## Problems to work on
• a. Answer these questions about the perovskite oxide post, one line each:
(i) Which journal contains the original article?
(ii) To what year does the commenter say the technology dates back, at least?
(iii) What relationship to Dr. McKee does the commenter claim?
• b. Extend the perovskite oxide post, starting right after its final sentence.

## Passage
^^^^
RalphTWaP writes "The Register has posted this report about the successful use of perovskite oxides as a replacement for silicon oxide in chip manufacture. As the Reg reports, the journal Science contains the original article. Best of luck getting at it though. Perhaps that kind of thing is what this other article was talking about."

3 of 45 comments (clear)

  1. A few bits from an insider. by Anonymous Coward · · Score: 5

    As someone who works in this field I thought I might throw in my two cents.

    [For the nosy kind of people who like qualifications: I'm a collaborator of Dr. McKee. See for example Lin et. al., "Epitaxial Growth of Pb(0.2)Zr(0.8)TiO3 on Si and etc.", Appl. Phys. Lett. 78, 2034 (ref. 27 in the Science article) on which I am an author.]

    First, this technology is not enormously new. It's gotten into Science now, which makes it more high-profile, but it dates back at least to a publication in 1998 (McKee, Walker, and Chisholm, "Crystalline Oxides on Silicon: The First Five Monolayers", Phys. Rev. Lett. 81, 3014).
^^^^
## Data lines
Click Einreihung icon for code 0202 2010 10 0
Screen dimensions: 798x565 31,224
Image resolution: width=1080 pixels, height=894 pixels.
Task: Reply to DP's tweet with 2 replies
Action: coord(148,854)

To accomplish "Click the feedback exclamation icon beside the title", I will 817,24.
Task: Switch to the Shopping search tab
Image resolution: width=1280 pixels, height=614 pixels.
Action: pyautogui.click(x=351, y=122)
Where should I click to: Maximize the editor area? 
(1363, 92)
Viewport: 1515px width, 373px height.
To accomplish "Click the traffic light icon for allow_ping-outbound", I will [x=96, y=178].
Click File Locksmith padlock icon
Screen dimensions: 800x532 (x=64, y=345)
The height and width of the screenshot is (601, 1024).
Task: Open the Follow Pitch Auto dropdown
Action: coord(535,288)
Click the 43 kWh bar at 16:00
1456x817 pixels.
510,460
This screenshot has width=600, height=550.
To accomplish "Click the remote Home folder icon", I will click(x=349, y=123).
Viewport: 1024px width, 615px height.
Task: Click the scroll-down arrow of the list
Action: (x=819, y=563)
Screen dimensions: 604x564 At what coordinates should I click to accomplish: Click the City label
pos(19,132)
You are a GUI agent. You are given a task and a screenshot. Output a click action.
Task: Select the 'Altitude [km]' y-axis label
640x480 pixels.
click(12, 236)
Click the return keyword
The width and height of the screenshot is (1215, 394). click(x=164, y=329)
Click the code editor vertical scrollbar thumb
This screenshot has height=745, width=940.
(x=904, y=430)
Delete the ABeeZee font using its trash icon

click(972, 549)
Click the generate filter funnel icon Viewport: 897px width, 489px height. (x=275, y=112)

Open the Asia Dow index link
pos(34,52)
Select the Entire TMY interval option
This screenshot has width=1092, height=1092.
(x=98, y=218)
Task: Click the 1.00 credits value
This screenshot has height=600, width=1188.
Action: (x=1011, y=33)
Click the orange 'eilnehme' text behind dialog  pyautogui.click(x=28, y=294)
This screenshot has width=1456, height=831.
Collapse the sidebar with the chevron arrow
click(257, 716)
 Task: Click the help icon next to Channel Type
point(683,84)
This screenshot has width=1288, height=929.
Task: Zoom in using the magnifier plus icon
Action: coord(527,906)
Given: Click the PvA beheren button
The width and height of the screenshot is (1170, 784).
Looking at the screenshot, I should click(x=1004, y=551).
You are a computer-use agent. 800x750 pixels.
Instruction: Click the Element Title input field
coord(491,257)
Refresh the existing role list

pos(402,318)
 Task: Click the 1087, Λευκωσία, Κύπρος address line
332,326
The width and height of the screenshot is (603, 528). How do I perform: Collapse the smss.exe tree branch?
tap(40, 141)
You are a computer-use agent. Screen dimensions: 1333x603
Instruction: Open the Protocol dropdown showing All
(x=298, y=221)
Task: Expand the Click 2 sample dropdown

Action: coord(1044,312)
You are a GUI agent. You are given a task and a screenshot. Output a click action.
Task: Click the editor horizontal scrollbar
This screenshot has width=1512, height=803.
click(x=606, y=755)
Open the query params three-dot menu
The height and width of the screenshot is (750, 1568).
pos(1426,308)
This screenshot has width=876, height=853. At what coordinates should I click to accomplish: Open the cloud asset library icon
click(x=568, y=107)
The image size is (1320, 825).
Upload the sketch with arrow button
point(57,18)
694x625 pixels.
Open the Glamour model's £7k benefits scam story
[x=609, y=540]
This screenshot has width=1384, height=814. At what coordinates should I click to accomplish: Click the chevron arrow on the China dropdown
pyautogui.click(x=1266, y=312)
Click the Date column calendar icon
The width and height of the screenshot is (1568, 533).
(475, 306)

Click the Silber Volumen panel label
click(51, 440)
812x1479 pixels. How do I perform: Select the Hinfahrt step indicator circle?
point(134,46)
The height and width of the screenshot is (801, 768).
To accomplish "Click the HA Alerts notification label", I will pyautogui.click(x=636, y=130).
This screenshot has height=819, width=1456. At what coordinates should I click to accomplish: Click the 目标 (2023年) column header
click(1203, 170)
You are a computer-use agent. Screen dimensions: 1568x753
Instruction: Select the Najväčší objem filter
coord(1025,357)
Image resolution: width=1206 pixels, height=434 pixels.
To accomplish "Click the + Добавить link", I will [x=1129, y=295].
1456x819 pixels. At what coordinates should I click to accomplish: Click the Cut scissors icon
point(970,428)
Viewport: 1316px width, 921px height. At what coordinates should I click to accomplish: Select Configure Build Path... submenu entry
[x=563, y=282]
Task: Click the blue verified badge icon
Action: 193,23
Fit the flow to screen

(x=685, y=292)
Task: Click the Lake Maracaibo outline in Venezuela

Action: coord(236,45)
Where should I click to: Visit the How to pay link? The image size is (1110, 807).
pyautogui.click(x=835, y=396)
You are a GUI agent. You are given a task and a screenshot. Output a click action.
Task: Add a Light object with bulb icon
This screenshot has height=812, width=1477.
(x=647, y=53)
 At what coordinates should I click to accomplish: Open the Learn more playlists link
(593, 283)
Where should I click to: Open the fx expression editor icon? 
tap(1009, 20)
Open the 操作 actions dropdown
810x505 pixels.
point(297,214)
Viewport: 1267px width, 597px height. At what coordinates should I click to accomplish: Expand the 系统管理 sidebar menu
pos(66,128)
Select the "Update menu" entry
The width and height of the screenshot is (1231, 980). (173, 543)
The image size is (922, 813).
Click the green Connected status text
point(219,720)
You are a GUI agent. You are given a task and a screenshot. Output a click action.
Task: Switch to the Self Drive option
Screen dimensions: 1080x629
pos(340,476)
^^^^
## Outputs
• a.
(i) Science
(ii) 1998
(iii) A collaborator of Dr. McKee

• b.
    People have been trying to put perovskite oxides on silicon for quite some time (see, e.g., Refs. 12-15 in the PRL paper), for various reasons. [By the way, the prototypical perovskite oxide has the form ABO3, where A is a 2+ cation and B is a 4+ cation; the structure is cubic with a unit cell consisting of A at the vertices, O centered on the faces, and B in the center of the O tetrahedron. They're named after the original "perovskite" mineral, CaTiO3. It has nothing even remotely perverted about it. So get your mind out of the gutter.] One of these reasons is, as the article mentions, gate dielectrics (insulators) for field-effect transistors. A field-effect transistor consists of a conducting channel, usually made out of a semiconductor. By applying an electric field to the semiconductor you can enormously change the conductivity of the channel. However, you don't want the electrode you use to apply this field to short to the channel, so you have to put an insulator in between. There is a lower limit on the thickness of the gate insulator imposed by the desire to limit the leakage current between the gate electrode and the channel. By switching insulators, you can extend this limit.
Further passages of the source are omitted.